● **Try it**
For this exercise, report every line of the material that includes "Unternehmensbesteuerung".
Start of Block
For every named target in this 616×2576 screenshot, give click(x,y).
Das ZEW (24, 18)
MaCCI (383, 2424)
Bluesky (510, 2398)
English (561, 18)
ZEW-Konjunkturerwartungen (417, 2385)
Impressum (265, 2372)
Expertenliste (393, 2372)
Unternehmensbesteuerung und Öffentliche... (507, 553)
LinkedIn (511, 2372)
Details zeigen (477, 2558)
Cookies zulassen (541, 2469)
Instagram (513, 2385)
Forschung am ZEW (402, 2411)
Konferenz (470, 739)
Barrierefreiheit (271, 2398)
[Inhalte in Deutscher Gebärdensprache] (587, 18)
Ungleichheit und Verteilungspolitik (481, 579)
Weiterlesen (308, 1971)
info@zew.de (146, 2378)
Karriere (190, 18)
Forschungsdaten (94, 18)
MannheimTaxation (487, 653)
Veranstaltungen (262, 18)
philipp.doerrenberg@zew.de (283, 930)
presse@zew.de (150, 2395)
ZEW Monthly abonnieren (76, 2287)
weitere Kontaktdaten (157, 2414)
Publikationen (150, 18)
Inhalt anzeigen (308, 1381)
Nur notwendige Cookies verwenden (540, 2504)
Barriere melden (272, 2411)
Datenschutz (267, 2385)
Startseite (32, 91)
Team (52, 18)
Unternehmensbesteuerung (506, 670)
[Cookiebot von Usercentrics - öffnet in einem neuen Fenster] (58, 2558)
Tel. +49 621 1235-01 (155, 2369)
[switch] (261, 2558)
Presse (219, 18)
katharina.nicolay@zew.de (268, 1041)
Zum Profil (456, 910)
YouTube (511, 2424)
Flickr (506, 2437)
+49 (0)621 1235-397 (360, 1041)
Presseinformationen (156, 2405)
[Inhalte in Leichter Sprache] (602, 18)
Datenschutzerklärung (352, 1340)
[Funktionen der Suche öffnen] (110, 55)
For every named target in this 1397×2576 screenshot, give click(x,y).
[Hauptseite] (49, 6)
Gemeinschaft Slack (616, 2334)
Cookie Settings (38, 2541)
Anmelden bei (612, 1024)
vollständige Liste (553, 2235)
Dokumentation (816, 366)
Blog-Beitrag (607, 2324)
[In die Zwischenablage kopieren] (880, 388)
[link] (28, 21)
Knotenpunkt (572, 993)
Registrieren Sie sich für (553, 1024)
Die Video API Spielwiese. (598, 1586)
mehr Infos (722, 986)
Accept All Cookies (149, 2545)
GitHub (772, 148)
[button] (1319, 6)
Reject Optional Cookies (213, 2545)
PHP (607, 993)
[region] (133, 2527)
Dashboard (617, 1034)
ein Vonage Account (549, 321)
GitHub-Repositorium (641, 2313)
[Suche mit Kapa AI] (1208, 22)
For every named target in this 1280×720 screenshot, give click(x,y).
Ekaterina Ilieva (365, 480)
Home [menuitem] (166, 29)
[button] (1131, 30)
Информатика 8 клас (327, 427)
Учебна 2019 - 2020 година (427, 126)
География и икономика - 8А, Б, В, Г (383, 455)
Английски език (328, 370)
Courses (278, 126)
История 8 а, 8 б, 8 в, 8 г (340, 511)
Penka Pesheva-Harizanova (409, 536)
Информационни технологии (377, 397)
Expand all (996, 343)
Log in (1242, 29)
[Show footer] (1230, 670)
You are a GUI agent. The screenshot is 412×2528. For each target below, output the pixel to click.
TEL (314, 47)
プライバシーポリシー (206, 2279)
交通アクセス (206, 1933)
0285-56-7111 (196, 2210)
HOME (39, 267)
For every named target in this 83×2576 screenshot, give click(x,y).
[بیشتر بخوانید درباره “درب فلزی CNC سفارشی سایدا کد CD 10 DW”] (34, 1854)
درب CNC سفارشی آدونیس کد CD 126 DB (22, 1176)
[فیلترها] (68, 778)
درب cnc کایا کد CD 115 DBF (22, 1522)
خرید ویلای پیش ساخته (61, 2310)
End of Block
● **Output for this exercise**
Unternehmensbesteuerung und Öffentliche... (507, 553)
Unternehmensbesteuerung (506, 670)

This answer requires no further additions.